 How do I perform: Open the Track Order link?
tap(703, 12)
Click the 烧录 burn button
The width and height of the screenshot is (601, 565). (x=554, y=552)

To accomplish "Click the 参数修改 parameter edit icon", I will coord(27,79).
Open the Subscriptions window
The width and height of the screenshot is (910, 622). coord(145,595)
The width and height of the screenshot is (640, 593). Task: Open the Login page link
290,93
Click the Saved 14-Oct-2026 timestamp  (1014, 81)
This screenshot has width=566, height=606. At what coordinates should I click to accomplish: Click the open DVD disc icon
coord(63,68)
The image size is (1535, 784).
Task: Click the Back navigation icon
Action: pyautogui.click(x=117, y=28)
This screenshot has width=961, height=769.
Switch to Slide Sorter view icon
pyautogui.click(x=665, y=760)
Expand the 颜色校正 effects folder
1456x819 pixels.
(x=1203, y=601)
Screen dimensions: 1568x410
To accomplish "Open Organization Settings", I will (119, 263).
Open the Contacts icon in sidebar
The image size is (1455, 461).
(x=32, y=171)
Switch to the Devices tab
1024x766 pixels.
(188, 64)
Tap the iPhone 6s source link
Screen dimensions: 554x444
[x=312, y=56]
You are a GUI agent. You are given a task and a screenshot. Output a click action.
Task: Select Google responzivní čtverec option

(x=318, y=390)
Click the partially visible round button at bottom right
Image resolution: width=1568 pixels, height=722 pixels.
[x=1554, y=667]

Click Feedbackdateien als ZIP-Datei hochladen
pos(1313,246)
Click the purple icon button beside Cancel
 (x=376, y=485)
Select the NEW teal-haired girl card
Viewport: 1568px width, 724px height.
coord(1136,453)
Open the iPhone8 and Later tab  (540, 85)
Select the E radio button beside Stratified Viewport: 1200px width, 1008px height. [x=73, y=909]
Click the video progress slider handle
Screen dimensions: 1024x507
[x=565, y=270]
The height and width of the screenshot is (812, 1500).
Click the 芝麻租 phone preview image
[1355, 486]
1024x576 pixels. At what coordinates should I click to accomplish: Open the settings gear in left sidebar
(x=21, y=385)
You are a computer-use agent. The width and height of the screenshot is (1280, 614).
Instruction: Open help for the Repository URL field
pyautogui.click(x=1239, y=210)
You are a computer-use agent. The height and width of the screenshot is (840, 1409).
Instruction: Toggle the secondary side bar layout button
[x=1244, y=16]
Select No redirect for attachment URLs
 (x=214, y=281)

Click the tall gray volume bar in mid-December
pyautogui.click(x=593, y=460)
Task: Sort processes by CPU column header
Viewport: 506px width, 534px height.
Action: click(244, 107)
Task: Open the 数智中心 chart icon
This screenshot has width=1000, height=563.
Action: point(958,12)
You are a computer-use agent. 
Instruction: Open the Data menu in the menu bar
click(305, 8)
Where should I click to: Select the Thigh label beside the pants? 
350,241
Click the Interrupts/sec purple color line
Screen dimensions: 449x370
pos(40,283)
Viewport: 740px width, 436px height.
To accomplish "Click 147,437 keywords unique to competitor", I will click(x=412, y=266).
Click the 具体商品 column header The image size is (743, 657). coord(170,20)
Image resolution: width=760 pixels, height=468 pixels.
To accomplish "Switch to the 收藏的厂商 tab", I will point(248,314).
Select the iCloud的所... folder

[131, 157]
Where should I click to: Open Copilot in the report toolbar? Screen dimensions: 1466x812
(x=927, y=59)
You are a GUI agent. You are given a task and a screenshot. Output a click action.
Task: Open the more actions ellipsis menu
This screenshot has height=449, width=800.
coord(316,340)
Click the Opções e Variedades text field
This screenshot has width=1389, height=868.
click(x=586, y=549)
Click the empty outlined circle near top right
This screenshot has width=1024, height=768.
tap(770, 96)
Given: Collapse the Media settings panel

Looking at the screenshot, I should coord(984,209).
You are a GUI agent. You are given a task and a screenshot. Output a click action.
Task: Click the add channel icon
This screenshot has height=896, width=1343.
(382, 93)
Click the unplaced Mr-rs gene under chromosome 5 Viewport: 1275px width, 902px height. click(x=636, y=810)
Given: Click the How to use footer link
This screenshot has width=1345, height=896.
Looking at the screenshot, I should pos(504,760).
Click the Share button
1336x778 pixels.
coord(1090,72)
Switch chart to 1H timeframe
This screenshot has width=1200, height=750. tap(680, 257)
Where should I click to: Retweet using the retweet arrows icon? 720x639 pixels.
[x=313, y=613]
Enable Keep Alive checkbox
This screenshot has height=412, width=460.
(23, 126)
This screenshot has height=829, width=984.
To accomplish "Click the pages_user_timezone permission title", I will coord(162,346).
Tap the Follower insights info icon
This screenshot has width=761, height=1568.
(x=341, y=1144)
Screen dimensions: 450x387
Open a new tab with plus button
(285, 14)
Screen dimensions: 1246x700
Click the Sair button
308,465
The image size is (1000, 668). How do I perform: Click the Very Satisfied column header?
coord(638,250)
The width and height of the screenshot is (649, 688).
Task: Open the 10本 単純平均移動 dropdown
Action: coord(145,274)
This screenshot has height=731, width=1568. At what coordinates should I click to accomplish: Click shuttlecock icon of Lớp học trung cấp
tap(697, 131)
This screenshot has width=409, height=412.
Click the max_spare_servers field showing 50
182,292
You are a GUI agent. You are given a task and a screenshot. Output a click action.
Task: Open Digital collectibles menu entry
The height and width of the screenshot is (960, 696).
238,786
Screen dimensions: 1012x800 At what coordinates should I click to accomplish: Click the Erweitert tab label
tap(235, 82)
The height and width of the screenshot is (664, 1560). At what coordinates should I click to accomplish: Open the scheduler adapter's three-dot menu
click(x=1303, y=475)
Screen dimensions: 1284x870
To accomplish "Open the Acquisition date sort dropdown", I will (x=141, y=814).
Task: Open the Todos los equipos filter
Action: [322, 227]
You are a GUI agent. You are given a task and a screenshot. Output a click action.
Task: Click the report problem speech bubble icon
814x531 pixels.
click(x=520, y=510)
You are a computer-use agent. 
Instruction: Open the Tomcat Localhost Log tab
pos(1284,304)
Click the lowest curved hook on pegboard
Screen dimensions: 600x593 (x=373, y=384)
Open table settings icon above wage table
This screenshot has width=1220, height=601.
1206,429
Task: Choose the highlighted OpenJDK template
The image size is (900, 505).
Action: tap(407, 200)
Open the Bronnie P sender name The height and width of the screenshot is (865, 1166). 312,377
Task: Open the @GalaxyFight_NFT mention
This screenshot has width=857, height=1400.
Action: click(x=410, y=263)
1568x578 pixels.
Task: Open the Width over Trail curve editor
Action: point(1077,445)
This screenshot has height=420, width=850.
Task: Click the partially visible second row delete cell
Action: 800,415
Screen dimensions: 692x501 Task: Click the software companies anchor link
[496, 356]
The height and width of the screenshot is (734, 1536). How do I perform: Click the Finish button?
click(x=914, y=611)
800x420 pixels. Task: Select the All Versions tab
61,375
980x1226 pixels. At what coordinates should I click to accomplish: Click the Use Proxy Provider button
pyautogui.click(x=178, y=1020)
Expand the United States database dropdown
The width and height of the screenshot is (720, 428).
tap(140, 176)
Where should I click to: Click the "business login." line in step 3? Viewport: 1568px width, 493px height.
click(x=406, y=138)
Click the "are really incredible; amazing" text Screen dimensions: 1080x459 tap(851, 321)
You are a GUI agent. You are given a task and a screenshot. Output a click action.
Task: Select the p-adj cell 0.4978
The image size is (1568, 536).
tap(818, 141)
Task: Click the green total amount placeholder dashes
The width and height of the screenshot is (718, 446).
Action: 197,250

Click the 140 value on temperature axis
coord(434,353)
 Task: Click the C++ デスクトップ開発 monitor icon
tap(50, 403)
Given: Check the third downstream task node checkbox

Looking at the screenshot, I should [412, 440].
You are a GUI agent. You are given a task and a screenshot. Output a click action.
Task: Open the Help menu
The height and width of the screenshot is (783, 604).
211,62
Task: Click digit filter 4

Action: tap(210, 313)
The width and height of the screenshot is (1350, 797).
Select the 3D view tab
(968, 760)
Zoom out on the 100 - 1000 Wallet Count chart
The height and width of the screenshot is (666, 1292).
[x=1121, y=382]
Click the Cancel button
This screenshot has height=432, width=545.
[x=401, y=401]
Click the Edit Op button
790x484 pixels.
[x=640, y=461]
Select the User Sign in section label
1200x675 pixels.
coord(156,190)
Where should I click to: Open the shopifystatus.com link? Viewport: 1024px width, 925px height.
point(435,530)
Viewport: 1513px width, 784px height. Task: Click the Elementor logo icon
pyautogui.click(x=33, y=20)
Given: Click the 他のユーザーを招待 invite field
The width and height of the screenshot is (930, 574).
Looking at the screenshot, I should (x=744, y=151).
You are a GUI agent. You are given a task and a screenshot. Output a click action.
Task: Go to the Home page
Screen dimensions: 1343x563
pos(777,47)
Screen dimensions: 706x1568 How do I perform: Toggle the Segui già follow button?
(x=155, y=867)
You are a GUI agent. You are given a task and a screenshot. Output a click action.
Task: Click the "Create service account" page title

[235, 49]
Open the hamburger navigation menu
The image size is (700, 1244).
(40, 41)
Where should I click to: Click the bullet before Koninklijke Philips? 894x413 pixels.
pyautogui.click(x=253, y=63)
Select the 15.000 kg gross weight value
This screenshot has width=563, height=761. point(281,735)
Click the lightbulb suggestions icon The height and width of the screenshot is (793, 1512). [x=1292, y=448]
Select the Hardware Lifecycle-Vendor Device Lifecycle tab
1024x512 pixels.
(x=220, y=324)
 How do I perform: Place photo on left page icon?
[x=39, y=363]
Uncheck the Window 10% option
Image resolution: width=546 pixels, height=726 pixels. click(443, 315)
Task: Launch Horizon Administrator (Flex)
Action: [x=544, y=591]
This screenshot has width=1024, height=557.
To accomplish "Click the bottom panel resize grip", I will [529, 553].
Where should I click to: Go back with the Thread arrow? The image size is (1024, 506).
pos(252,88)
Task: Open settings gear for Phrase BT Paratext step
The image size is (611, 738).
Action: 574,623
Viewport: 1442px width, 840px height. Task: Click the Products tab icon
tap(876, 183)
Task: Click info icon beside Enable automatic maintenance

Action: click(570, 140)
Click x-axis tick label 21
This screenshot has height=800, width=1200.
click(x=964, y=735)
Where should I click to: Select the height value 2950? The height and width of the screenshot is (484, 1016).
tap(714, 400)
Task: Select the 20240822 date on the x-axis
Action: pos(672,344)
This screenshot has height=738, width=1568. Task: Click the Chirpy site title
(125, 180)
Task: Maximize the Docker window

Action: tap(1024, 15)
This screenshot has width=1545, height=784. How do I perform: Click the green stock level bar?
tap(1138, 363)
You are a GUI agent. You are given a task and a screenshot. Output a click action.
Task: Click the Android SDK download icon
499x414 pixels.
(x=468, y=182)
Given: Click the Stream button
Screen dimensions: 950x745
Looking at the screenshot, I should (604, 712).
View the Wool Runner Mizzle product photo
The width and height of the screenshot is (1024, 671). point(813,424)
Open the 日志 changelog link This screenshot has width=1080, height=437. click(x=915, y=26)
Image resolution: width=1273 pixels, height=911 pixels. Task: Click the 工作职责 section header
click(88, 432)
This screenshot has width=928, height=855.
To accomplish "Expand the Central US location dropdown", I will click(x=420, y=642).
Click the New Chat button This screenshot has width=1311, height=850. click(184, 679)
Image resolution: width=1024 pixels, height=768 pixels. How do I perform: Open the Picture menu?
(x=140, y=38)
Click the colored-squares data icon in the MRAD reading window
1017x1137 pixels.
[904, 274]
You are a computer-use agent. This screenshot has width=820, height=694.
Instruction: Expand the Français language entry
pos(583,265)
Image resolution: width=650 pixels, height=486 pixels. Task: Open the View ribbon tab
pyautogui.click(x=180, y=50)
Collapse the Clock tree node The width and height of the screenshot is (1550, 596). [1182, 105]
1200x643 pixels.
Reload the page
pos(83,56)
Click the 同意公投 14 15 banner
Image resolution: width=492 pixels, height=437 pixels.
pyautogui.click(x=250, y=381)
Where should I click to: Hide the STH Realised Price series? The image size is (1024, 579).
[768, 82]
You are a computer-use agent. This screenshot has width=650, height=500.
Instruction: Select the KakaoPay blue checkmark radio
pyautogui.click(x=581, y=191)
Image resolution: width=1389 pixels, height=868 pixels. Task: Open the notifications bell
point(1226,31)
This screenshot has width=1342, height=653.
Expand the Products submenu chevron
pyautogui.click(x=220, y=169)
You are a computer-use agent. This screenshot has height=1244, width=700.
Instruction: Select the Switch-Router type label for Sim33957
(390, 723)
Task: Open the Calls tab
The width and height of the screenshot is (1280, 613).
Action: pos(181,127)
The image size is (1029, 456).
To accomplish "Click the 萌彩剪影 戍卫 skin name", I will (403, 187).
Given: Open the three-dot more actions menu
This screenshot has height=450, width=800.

+++

_Exercise directions_
In the listing above, find each line containing "more" and copy it.

_Exercise solution_
Task: Open the more actions ellipsis menu
Given: Open the three-dot more actions menu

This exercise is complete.